• _Materials provided_:
..........

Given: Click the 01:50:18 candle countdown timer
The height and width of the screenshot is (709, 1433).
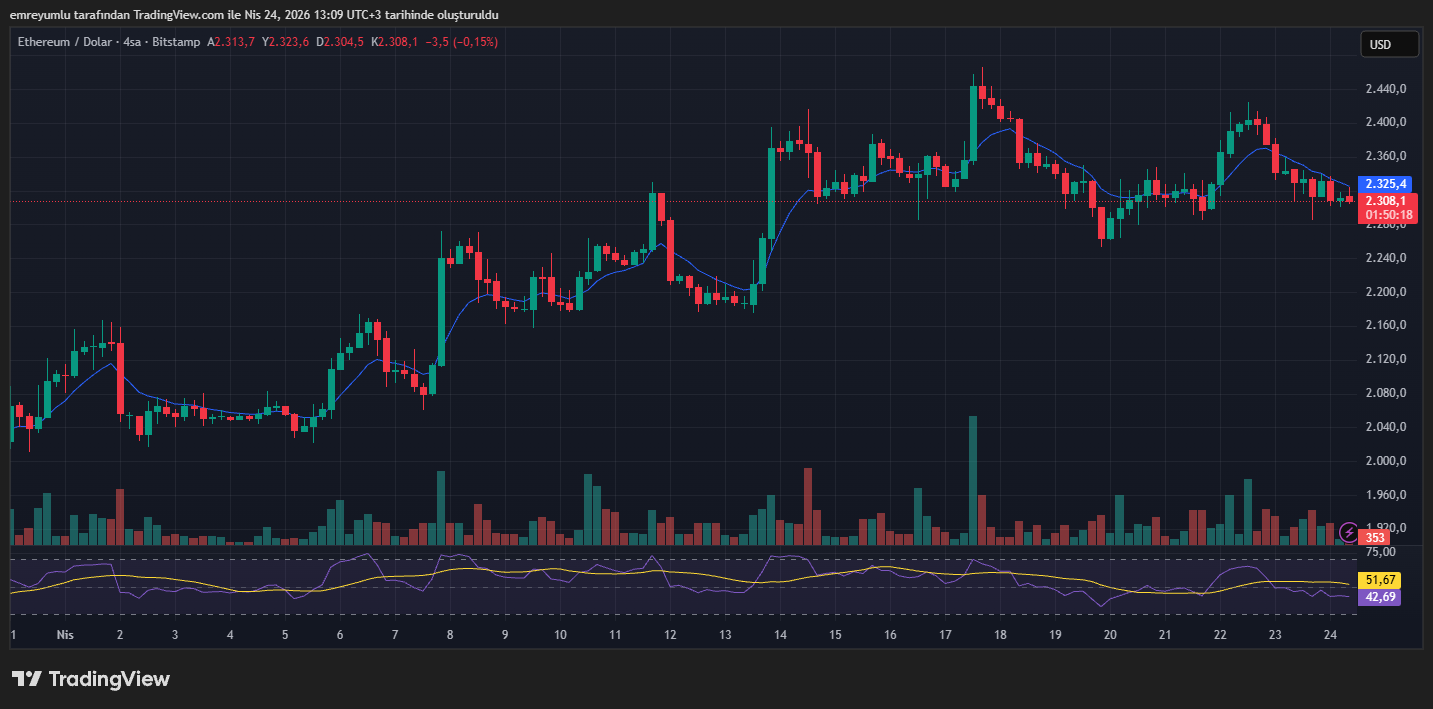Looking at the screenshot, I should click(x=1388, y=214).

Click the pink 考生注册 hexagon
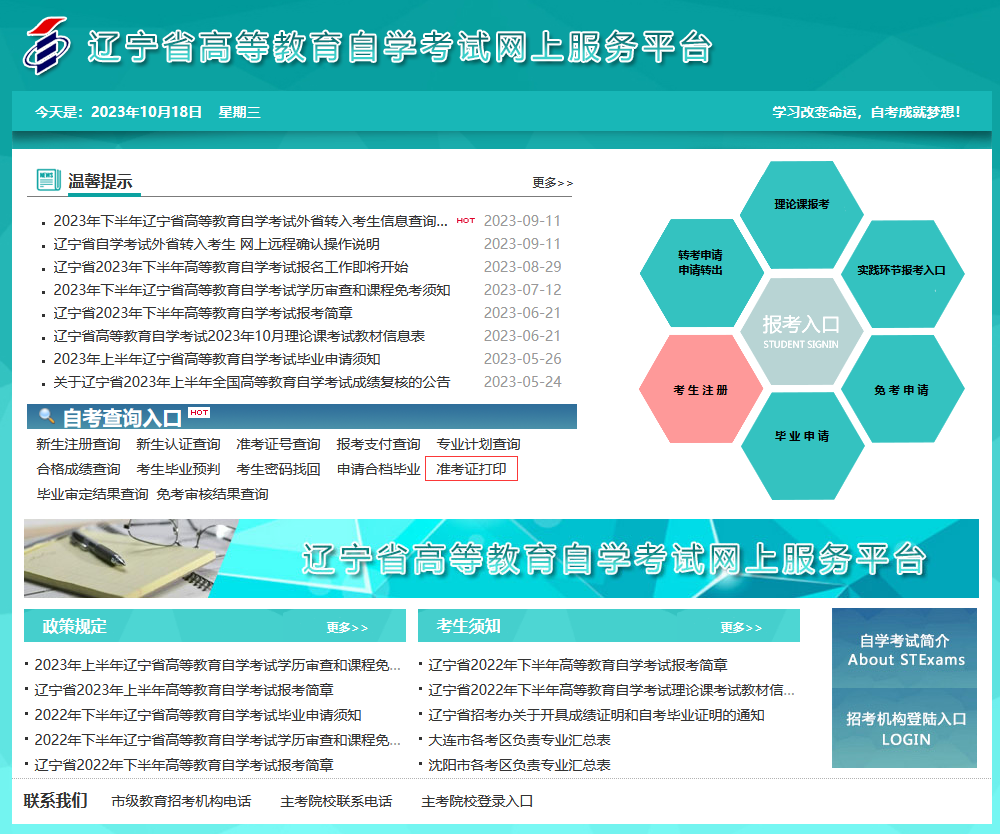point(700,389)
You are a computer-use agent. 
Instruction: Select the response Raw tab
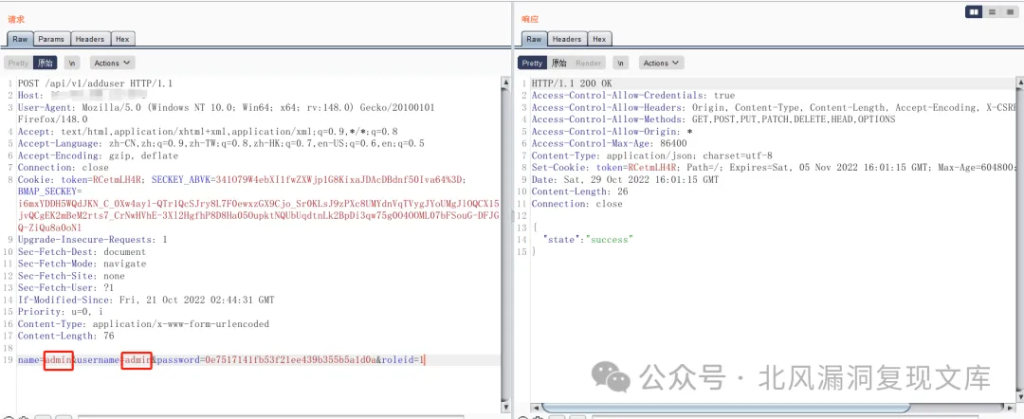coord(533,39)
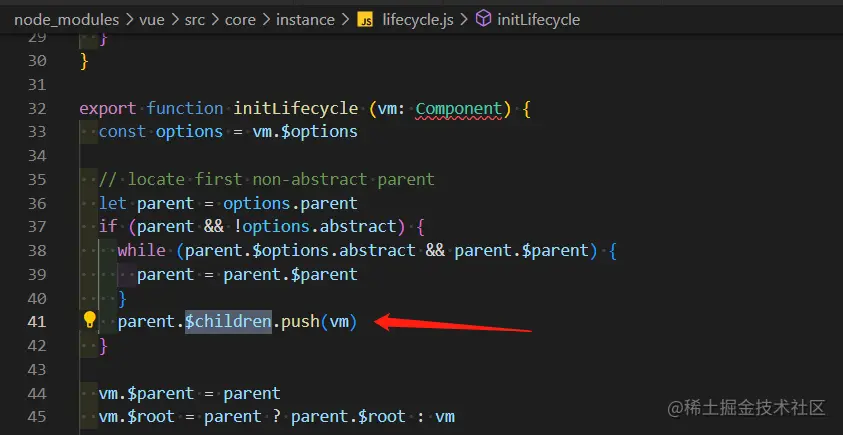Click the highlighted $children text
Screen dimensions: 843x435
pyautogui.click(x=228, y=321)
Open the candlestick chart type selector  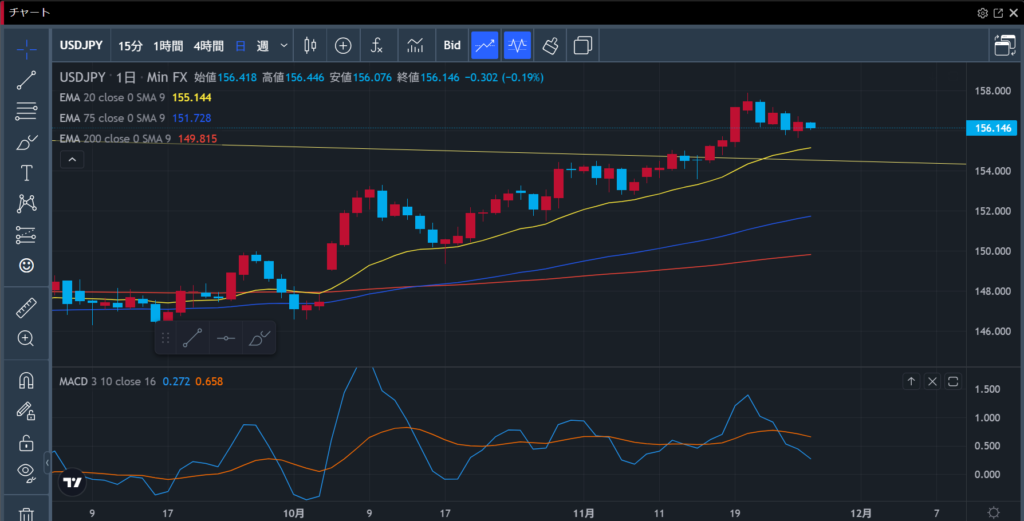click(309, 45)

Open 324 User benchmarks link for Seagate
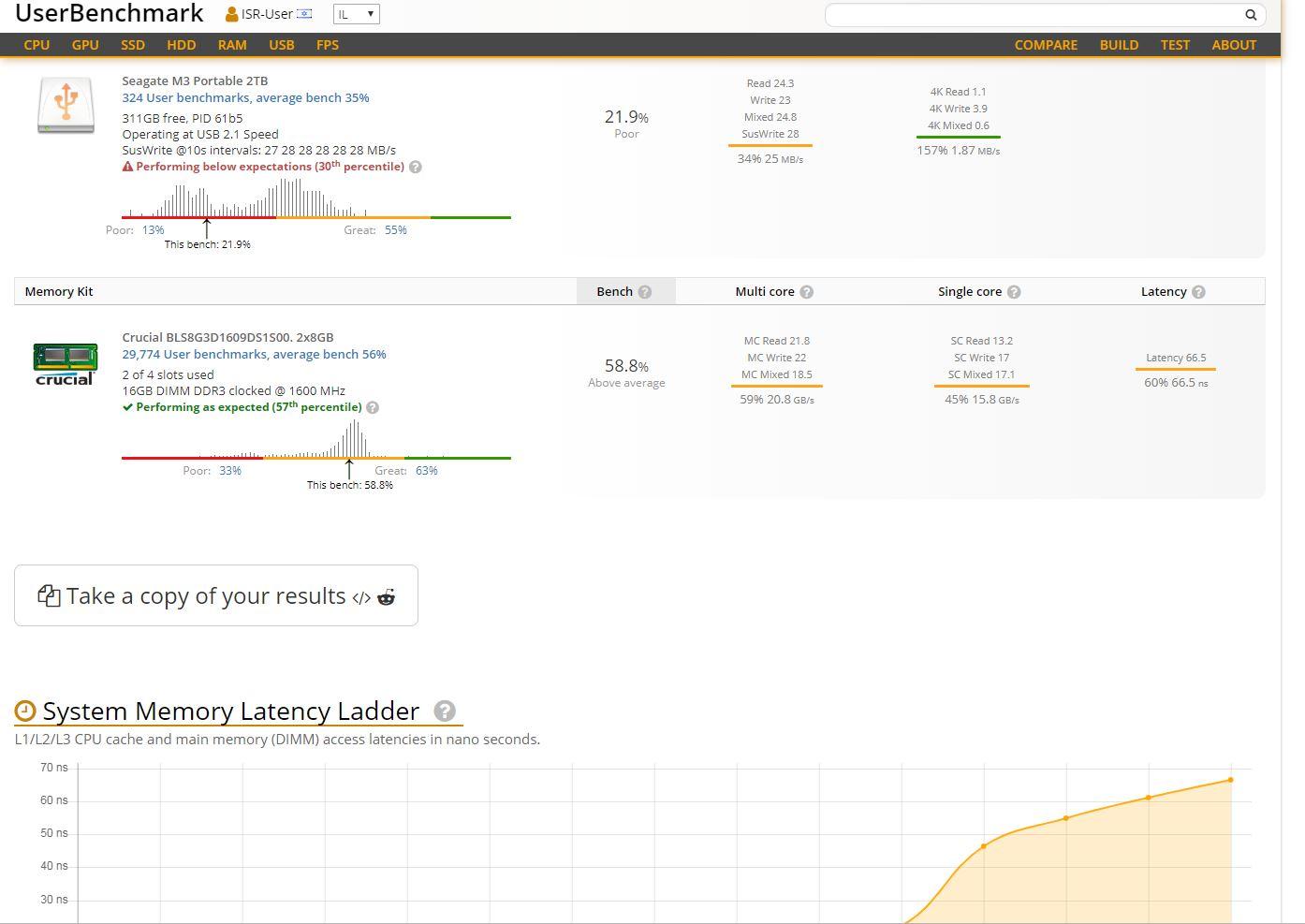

..........

Up to and including the line with "You are a computer-use agent.", copy the data above from its first line. Skip pictures.

Given: Click the 01:50:18 candle countdown timer
The height and width of the screenshot is (709, 1433).
Looking at the screenshot, I should click(x=1388, y=214).

Click the pink 考生注册 hexagon
point(700,389)
You are a computer-use agent. 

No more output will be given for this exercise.